Published in the Jan. 19 issue of Arthritis Care and Research, the study is based on the results of 1,241 early rheumatoid arthritis patients who received methotrexate (MTX) as the only DMARD at diagnosis. The data was obtained from the Swedish Rheumatology Quality Register. Researchers found that 60 percent of early rheumatoid arthritis patients receiving methotrexate therapy for three months still have pain, even though 40 percent had a good clinical response to methotrexate, 38 percent had a moderate response and 23 percent reported no improvement.
In terms of pain post treatment: 30 percent of patients who had a good clinical response to methotrexate therapy had pain greater than 20 mm VAS as compared to 70 percent of patients with moderate response and 83 percent of patients with no improvement. These patients showed more disability and greater discomfort. Patient global assessment (PGA) levels were higher as were 28-tender joint count (28-TJC), CRP and DAS28 scores.
“These data show that significant pain after good clinical response is common in early RA, and support the need for more intensive pain control early in the disease,” wrote the authors of the study, which was led by Jon Lampa, M.D., Ph.D., of the Karolinska Institute in Sweden.
Patients with pain post methotrexate treatment were defined as those having a Visual Analogue Scale (VAS) score of greater than 20 mm (on a scale of 0-100 mm), which was considered significant pain. The patients were assessed at diagnosis and three-month post methotrexate treatment.
More disability at baseline was associated with the presence of pain post treatment as was a higher PGA levels, however, the study reports that pain post treatment was not associated with 28-swollen joint count (28-SJC), 28-TJC, C-reactive protein (CRP), current smoking, RF and anti-CCP positivity. They found that a combination of 20 mm VAS or higher, with low inflammatory activity at three months follow-up, was associated with 37 percent of patients. In this group remaining pain significantly associated with baseline HAQ (OR 1.45 (95%CI=1.17-1.79) and baseline ESR (OR 0.86 (95%CI=0.81-0.91). In addition, remaining pain was significantly associated with the following baseline parameters: CRP (adj. OR 0.83 (95%CI=0.79-0.88), PGA (adj. OR 1.1 (95%CI=1.05-1.16) and 28-TJC
(adj. OR 1.04 (95%CI=1.01 – 1.06).
The authors say their findings highlight an important issue: limitations of current treatment strategies.
Generalized and widespread pain in rheumatoid arthritis could be related to nerve damage caused by inflammation, other studies have shown. This could lead to long-term sensitization and as a result, chronic pain.
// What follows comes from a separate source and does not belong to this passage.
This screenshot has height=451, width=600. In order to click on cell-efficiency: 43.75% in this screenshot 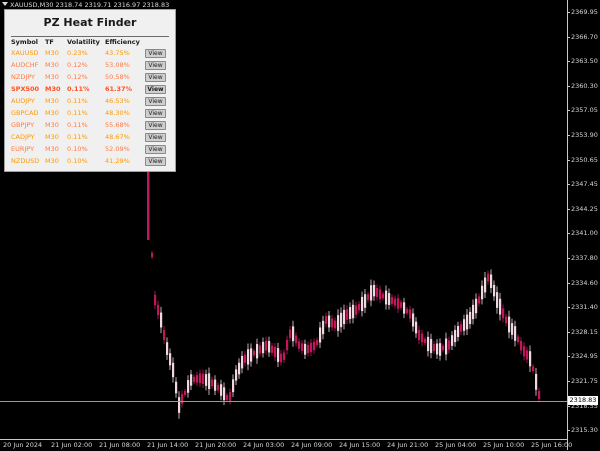, I will do `click(118, 53)`.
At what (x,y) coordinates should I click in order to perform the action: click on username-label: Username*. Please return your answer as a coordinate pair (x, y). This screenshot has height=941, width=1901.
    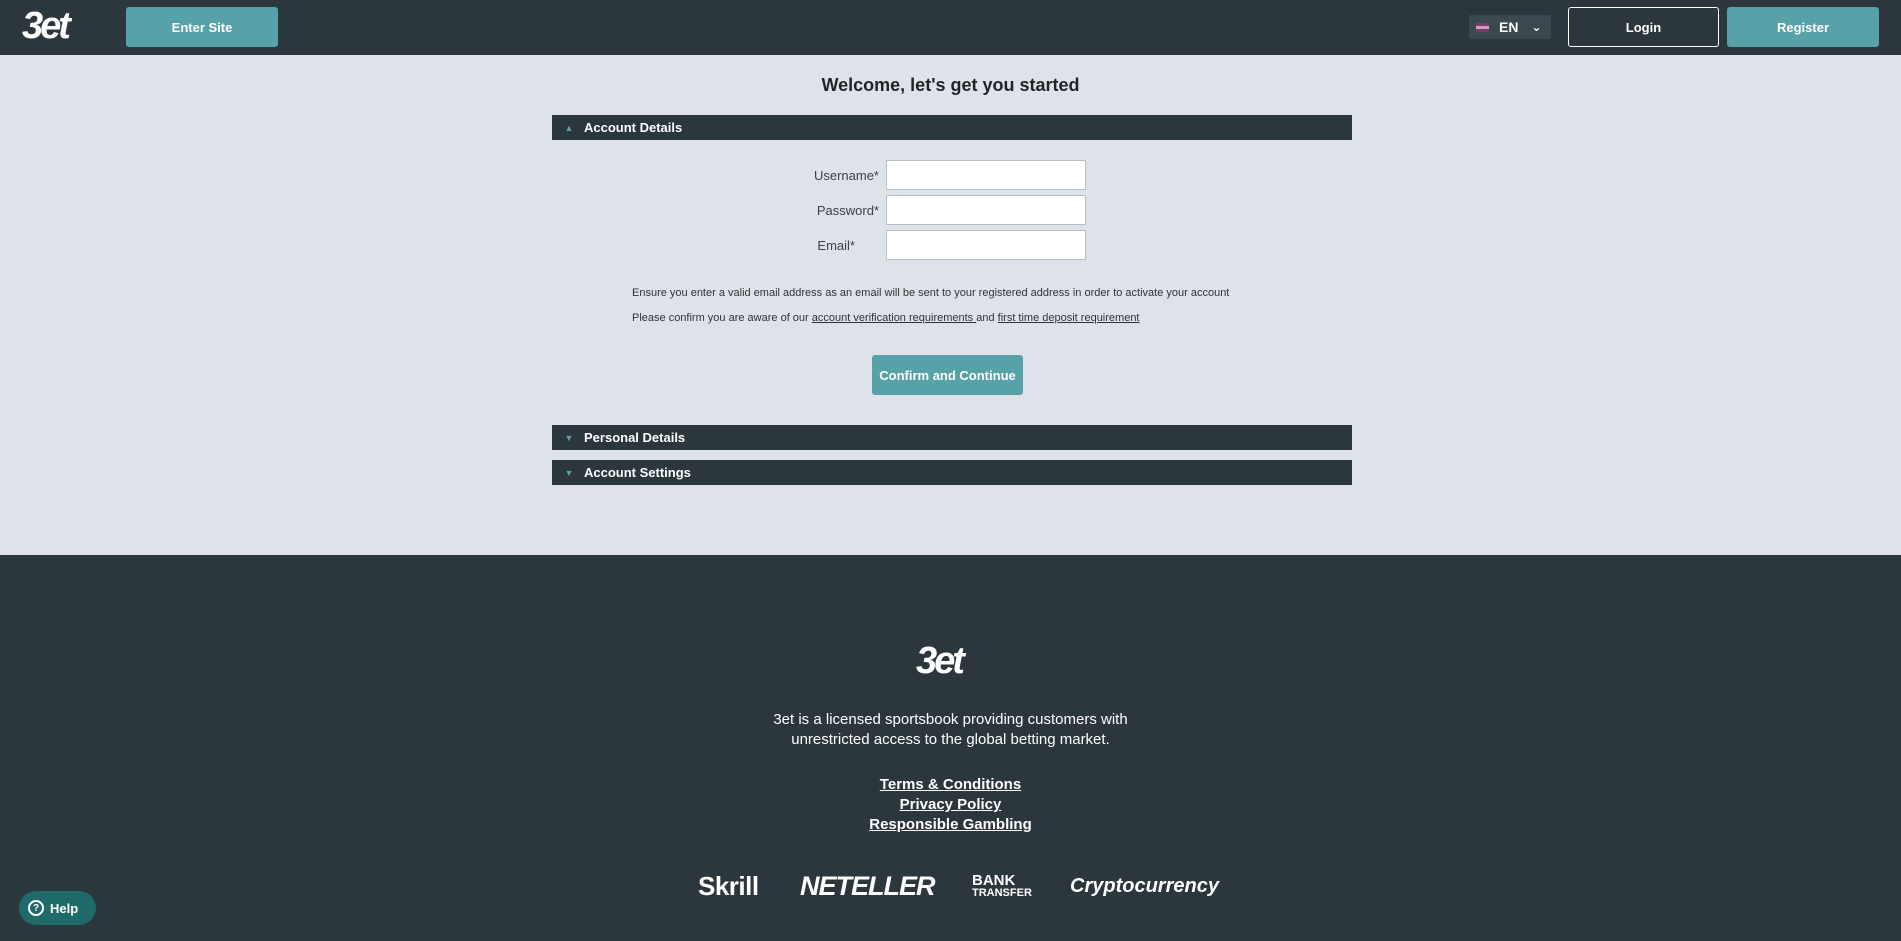
    Looking at the image, I should click on (846, 176).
In rheumatoid arthritis, abnormally heightened sensitivity to pain was known to exist in rheumatoid arthritis, but it’s never before been shown in early rheumatoid arthritis. “It can be assumed that a significant portion of these patients, during disease course, may have developed peripheral pain sensitization, which is refractory to both anti-rheumatic and anti-inflammatory therapy,” the authors wrote.
Current treatments are designed to suppress joint inflammation, not necessarily relieve pain. “If dysregulated pain thresholds, hyperalgesia and allodynia have been established, these conditions are usually not reversible by immune suppression,” the authors wrote.
The authors explained pain without inflammation as early joint destruction, enthesitis, the development of widespread pain and the development of fibromyalgia.
Rheumatologists should closely follow pain assessments in all of their rheumatoid arthritis patients, not just high-risk pain patients with fibromyalgia-like disease at diagnosis, the authors wrote.
“Attempts to improve coping strategies for pain may be of value as additional therapeutic strategies to anti-rheumatic and pain treatment in early RA,” the authors wrote.